>> begin Record extracts

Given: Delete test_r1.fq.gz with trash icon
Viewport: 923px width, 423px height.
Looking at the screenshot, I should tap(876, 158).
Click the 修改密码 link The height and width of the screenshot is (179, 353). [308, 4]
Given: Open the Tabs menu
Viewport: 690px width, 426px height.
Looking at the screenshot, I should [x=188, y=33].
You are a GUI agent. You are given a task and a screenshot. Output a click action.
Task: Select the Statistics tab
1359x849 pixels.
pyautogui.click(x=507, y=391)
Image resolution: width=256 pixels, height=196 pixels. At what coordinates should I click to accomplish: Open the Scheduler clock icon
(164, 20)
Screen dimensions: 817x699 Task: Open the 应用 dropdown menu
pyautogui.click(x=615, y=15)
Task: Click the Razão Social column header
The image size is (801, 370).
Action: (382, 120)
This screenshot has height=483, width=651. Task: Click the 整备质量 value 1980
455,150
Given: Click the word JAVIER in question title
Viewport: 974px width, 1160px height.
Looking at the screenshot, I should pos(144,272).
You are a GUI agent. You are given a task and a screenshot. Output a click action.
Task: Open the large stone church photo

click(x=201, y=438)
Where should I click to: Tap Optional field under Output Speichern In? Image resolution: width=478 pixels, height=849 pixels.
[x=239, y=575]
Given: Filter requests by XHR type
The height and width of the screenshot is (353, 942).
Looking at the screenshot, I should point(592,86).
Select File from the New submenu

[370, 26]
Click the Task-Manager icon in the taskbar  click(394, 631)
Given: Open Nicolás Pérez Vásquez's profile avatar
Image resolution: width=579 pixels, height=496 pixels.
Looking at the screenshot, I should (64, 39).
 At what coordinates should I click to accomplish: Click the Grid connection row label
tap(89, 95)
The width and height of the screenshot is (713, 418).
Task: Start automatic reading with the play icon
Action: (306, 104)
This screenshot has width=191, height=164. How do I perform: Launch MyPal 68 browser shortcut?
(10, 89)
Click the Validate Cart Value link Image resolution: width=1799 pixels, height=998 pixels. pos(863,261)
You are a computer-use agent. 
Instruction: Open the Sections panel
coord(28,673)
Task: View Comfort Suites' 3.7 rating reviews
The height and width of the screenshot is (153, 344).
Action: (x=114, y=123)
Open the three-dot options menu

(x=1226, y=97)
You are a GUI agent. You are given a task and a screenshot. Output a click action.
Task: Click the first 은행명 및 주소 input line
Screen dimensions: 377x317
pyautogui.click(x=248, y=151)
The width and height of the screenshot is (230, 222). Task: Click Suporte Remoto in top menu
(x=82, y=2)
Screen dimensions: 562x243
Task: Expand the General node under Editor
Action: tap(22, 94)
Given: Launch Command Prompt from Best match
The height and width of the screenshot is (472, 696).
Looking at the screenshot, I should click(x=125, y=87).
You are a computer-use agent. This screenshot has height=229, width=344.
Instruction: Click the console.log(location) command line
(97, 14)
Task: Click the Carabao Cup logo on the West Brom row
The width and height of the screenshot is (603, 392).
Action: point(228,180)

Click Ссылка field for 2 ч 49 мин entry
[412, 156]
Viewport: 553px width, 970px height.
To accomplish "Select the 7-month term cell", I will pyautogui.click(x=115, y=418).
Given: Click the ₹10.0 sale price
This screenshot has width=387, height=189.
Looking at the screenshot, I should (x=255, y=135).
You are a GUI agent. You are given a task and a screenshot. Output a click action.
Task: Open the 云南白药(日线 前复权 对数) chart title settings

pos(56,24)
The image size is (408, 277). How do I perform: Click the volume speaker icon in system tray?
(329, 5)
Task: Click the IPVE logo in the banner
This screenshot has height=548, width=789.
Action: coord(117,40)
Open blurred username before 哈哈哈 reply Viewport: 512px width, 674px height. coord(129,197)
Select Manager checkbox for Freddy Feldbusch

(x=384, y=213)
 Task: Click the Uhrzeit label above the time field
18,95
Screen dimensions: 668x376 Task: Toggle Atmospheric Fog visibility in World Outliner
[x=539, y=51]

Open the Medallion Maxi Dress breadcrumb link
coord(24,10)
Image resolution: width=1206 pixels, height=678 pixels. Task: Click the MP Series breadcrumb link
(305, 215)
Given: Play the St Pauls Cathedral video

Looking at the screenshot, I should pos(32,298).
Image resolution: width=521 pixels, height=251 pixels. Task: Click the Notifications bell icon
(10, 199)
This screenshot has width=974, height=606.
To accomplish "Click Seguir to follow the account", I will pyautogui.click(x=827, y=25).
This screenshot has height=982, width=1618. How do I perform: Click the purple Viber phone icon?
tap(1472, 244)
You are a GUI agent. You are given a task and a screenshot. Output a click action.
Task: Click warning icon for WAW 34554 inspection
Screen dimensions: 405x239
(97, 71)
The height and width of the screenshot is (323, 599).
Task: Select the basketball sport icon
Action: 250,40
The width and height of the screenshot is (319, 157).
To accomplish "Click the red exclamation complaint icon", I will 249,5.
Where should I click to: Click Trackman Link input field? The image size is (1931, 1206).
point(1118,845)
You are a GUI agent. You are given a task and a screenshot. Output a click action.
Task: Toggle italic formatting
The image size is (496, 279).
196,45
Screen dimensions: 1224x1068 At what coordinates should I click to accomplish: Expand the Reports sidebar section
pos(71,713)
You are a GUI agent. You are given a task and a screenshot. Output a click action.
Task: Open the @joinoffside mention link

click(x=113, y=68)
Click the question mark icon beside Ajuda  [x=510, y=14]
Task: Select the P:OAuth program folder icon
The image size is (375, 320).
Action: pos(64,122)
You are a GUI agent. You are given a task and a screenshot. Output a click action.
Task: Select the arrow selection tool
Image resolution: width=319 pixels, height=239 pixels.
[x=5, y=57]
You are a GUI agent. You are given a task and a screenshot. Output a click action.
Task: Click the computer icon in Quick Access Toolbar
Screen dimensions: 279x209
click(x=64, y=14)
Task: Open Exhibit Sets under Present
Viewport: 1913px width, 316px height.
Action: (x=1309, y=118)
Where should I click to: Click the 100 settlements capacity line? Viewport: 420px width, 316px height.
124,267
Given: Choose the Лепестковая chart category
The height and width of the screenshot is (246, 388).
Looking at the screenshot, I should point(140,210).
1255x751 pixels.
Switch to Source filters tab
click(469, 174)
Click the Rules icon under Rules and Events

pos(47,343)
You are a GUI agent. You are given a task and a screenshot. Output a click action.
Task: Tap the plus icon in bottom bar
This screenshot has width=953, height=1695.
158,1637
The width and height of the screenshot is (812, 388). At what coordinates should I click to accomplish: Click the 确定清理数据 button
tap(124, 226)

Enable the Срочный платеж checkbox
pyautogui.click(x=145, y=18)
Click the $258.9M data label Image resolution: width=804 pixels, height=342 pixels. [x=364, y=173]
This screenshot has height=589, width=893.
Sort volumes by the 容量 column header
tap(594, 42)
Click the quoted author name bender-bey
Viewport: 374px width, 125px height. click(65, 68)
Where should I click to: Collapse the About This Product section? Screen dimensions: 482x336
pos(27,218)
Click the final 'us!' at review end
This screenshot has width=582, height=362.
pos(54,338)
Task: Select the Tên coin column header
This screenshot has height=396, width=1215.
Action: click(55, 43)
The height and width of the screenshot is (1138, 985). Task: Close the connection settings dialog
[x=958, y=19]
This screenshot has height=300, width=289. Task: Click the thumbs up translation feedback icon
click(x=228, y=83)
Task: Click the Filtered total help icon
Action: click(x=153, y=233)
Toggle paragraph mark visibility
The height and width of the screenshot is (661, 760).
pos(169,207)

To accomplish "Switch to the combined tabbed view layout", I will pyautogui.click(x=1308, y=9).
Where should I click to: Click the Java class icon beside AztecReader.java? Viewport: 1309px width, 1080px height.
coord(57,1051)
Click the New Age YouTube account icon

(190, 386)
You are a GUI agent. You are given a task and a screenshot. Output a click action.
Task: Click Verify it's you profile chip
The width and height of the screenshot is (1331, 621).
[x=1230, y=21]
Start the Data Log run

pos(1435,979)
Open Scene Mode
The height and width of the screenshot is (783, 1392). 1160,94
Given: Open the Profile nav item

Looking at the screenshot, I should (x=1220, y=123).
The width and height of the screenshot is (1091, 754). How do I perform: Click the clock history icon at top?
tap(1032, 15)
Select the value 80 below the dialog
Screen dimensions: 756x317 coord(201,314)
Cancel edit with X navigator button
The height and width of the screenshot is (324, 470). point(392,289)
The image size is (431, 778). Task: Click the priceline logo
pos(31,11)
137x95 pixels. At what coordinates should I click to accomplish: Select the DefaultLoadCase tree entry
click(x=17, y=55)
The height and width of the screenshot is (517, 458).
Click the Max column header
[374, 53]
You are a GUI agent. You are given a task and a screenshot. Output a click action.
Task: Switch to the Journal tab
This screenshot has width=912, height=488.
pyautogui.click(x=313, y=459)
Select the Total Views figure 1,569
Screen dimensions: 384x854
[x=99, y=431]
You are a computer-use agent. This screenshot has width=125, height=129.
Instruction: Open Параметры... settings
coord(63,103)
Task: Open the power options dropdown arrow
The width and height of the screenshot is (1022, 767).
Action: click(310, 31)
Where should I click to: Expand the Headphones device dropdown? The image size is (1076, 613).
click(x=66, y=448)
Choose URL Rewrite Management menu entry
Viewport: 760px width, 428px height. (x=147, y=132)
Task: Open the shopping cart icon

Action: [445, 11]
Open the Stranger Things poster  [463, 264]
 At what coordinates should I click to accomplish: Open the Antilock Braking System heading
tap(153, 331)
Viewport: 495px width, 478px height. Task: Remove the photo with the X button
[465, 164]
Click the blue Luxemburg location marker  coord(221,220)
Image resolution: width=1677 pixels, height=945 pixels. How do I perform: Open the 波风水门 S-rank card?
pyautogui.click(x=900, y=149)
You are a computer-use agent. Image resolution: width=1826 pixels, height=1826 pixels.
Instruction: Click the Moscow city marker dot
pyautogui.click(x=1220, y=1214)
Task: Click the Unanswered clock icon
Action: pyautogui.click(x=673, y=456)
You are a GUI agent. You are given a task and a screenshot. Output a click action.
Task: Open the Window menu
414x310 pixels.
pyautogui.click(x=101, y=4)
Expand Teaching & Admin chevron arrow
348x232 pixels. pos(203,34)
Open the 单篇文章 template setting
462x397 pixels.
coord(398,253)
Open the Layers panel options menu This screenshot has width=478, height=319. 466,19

>> end Record extracts

## [The request]
Can you reproduce the records above verbatim, everything from the line containing "Given: Choose the Лепестковая chart category" down to the line containing "pos(47,343)", with both of those lines included?

## [Answer to the problem]
Given: Choose the Лепестковая chart category
The height and width of the screenshot is (246, 388).
Looking at the screenshot, I should point(140,210).
1255x751 pixels.
Switch to Source filters tab
click(469, 174)
Click the Rules icon under Rules and Events

pos(47,343)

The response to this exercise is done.